• [Dettagli del compito]:
Rispondi alle domande seguenti usando l'estratto riportato sotto.
1. Quali due film aprono la trilogia che l'ultimo film di M. Night Shyamalan vorrebbe chiudere?
2. Dopo quanti anni da Dieci inverni Valerio Mieli torna alla regia con Ricordi?
3. Chi ha curato il montaggio di Ricordi?

• [Estratto fornito]:
_ _ _ _ _ _ _

Dall'ennesimo peto cerebrale di uno dei registi più sopravvalutati e inutili dell'intera storia del cinema, l'indiano M. Night Shyamalan, arriva una storiellina incomprensibile che vorrebbe idealmente chiudere una trilogia che parte da Unbreakable e passa per Split. Si tratta di un'accozzaglia indigesta che miscela fantascienza, fumetto  e supereroi, collocando al centro della scena uno psicopatico dalle molte personalità, Kevin Wendell Crumb (McAvoy), sulle cui tracce si mette David Dunn (Willis), una specie di giustiziere della notte in versione dark. I due vengono catturati dalla polizia e finiscono in un ospedale psichiatrico sotto le "cure" di Ellie Stapple (l'inguardabile Sarah Paulson) insieme a un altro disagiato psichico dalle ossa fragili (Jackson). Cosa succeda là dentro non mi è chiaro perché tra indomabili attacchi di letargia e colpi di sceneggiatura scritti con gli sfinteri qualcosa mi è sfuggito. C'è solo da domandarsi quale sia il senso di un'operazione che dimentica completamente l'azione e si affida per intero a dialoghi improponibili girati tutti in campo e controcampo. E così per due ore e dieci.    

martedì 2 aprile 2019

Ricordi?

anno: 2018       
regia: MIELI, VALERIO    
genere: sentimentale    
con Luca Marinelli, Linda Caridi, Giovanni Anzaldo, Camilla Diana    
location: Italia
voto: 7,5    

Lui (Marinelli) è un giovane professore universitario, tormentato, spesso triste, attaccatissimo al passato, lunare, acchiappasottane. Lei (Caridi) è solare, piena di voglia di vivere, sempre sorridente e insegna a scuola. Non sapremo mai i loro nomi (se li sussurrano in un orecchio), ma seguiremo i frammenti del loro discorso amoroso secondo un modello narrativo che occhieggia a Un amore di Tavarelli, ma che destruttura completamente il racconto, mettendo in risalto l'ingannevolezza dei ricordi: ma nevicava quella sera? Eri vestita di bianco o di rosso? Forse per te è stato importante, ma per me no. E così via. Acrobata dei racconti sentimentali, Valerio Mieli torna dietro la macchina da paresa a nove anni da Dieci inverni per raccontare le traiettorie sghembe di un percorso amoroso, trovando una cifra stilistica originalissima in un racconto a puzzle senza alcun ordine temporale, alla fine del quale però tutto torna. E, con esso, la meraviglia dello spettatore davanti a tanto palpitare, prendere e lasciare, vivere due volte a distanza di anni nella stessa casa, mettere l'amatissimo cane nel congelatore, invitare l'ex al proprio matrimonio. Nell'attesa che l'orizzonte poetico di Mieli possa allargarsi ad altri temi, ci godiamo questo tourbillon sentimentale con due attori perfettamente in parte e con una lei davvero mirabolante, al servizio di un film che trova nel virtuosistico montaggio di Desideria Rayner un ulteriore punto di forza.

_ _ _ _ _ _ _

• [Voci mostrate]:
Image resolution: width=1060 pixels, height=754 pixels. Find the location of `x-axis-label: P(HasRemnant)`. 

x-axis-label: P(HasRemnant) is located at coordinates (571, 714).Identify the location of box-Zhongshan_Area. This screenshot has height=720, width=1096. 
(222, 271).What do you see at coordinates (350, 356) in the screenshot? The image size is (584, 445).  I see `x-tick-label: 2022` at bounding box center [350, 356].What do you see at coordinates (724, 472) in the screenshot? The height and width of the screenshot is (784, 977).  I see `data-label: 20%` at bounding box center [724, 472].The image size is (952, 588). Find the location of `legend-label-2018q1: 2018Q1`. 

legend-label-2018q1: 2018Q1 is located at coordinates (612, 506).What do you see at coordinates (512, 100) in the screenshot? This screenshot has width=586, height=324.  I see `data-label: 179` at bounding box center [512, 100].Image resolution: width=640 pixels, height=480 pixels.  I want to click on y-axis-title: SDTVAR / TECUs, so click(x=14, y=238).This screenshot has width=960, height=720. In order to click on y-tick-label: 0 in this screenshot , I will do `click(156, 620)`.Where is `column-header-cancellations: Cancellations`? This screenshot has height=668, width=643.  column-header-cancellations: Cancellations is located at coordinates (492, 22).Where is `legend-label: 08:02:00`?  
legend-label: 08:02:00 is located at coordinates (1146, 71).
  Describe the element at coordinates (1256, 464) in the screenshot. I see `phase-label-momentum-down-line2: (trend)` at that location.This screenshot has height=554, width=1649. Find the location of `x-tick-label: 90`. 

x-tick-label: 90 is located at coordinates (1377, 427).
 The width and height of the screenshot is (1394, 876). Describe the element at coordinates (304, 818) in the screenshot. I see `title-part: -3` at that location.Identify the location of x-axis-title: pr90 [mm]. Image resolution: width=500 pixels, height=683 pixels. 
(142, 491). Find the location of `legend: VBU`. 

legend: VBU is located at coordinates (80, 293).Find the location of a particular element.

_ _ _ _ _ _ _

• [Risposta]:
1. Unbreakable e Split.
2. Dopo nove anni.
3. Desideria Rayner.